Matemática – O Brasil, diz a organização, é um dos nove países que mais reduziram o número de estudantes com problemas em matemática básica no período entre 2003 e 2012. A redução foi de 18%. México, Tunísia, Turquia, Alemanha, Itália, Polônia, Portugal e Rússia também apresentaram resultados semelhantes.

Na área matemática, 67,1% dos alunos brasileiros estão abaixo do nível 2 (os níveis são de 1 a 6). Os últimos patamares são alcançados apenas por 0,8% dos estudantes brasileiros. No ranking, o país fica em 58º lugar, somando 391 pontos na escala do PISA, contra uma média de 494 pontos obtidos por estudantes que vivem em países-membros da OCDE, entidade composta por 34 nações.

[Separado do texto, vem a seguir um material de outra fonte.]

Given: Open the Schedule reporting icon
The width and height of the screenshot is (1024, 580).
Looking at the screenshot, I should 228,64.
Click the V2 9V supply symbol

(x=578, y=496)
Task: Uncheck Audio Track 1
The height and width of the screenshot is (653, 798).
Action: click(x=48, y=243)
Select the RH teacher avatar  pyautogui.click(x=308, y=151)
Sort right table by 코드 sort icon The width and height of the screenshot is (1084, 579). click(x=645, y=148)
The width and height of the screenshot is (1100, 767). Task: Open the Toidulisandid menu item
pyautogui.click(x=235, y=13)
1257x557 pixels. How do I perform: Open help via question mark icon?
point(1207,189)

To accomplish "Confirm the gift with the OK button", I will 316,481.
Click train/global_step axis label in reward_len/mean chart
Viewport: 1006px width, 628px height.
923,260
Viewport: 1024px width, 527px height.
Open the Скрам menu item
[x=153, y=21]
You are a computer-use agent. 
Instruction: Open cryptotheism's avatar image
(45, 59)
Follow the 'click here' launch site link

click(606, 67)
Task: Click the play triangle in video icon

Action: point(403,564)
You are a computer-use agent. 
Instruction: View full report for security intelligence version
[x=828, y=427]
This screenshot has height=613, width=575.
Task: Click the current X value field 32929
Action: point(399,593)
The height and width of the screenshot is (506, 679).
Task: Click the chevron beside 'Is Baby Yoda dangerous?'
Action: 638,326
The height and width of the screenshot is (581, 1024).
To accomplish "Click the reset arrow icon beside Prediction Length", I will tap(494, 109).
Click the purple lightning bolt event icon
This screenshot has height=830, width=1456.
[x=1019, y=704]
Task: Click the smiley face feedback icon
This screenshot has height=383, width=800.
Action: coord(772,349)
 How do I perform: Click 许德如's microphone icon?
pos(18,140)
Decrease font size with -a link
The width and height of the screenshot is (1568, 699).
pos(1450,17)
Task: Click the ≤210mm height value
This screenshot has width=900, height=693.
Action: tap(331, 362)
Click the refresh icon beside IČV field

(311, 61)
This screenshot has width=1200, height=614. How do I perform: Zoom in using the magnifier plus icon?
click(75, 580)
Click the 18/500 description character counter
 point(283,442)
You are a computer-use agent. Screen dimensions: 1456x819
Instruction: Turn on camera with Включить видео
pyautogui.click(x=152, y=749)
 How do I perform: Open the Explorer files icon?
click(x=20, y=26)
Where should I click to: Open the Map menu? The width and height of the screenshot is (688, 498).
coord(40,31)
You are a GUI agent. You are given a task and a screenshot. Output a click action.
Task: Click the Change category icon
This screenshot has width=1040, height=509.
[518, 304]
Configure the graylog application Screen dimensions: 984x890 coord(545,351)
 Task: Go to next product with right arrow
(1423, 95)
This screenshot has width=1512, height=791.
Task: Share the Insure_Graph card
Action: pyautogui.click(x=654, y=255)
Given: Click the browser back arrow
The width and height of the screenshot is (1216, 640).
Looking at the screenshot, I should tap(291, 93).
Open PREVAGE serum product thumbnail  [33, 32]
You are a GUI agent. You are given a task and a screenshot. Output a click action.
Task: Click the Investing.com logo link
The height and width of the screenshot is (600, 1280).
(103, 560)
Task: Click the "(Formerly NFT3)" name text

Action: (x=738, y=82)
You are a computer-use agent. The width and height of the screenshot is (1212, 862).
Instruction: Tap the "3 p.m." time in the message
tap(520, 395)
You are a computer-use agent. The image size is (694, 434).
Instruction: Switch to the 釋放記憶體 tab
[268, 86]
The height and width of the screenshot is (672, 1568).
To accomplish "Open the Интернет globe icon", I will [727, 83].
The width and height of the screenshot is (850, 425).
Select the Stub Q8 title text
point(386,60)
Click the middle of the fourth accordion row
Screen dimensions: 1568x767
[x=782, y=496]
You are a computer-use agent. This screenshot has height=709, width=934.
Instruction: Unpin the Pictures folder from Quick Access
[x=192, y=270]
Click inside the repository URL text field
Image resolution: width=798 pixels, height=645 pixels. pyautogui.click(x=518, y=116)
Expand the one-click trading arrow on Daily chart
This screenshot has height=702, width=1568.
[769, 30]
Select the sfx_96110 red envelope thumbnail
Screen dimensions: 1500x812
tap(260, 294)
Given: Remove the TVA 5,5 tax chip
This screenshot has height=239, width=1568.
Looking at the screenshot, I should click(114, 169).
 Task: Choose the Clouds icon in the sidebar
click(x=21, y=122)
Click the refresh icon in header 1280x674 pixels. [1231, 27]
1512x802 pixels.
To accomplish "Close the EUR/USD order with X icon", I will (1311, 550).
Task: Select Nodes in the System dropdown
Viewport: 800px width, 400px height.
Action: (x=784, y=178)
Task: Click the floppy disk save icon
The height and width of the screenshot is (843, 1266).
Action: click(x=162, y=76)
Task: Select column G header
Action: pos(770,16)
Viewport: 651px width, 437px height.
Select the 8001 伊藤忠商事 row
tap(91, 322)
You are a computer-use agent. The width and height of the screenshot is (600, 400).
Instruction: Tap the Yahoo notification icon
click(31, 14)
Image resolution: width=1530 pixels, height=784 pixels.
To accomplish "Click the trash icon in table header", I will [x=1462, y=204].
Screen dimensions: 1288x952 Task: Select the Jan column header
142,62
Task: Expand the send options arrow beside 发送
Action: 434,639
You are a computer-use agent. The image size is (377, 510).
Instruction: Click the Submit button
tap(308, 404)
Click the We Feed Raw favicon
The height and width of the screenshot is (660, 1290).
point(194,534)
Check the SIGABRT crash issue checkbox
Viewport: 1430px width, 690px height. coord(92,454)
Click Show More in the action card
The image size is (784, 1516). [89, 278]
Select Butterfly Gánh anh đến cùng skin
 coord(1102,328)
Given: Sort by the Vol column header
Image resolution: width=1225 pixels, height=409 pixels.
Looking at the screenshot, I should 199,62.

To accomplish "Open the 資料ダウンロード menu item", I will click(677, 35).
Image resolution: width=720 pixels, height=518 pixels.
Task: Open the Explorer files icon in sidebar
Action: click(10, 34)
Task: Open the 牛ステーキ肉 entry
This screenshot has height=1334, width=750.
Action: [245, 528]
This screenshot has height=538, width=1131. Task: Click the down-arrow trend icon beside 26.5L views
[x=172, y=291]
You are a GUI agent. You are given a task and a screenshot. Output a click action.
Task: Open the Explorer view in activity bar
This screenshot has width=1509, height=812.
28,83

Parte dos resultados ainda muito negativos do Brasil se deve à maior inclusão de estudantes no sistema educacional ao longo dos últimos 15 anos, de acordo com Alfonso Echazarra, analista da Direção de Educação da OCDE. Entre 2003 e 2012, o índice de escolarização passou de 65% para 78%.

Como a inclusão se dá incorporando alunos que estão na base da pirâmide social, em classes mais desfavorecidas, seus primeiros anos de educação são mais problemáticos, pois eles costumam frequentar escolas com menos recursos, como as de regiões rurais. Nesse cenário, a redução do número de estudantes com problemas em matemática, leitura e ciências é um sinal positivo que pode ser comemorado.

“O Brasil é um claro exemplo de que o investimento em educação leva a melhores resultados, o que nem sempre é o caso em outros países”, explica Echazarra.

Recomendações – Em termos mundiais, entre os 12,9 milhões de alunos com desempenho baixo, 11,5 milhões têm problemas em matemática, 8,5 milhões leem com dificuldades e 9 milhões têm lacunas no aprendizado de ciências.

Para romper o ciclo de baixo nível educacional, a OCDE recomenda que os governos identifiquem os estudantes com baixa performance e lhes ofereçam estratégias para a recuperação.

Entre as propostas da entidade, a maior parte tem caráter estrutural: reduzir a desigualdade no acesso à educação, estimular a inscrição escolar o mais cedo possível, envolver os pais na comunidade escolar e fornecer programas de auxílio financeiro às instituições de ensino e às famílias carentes.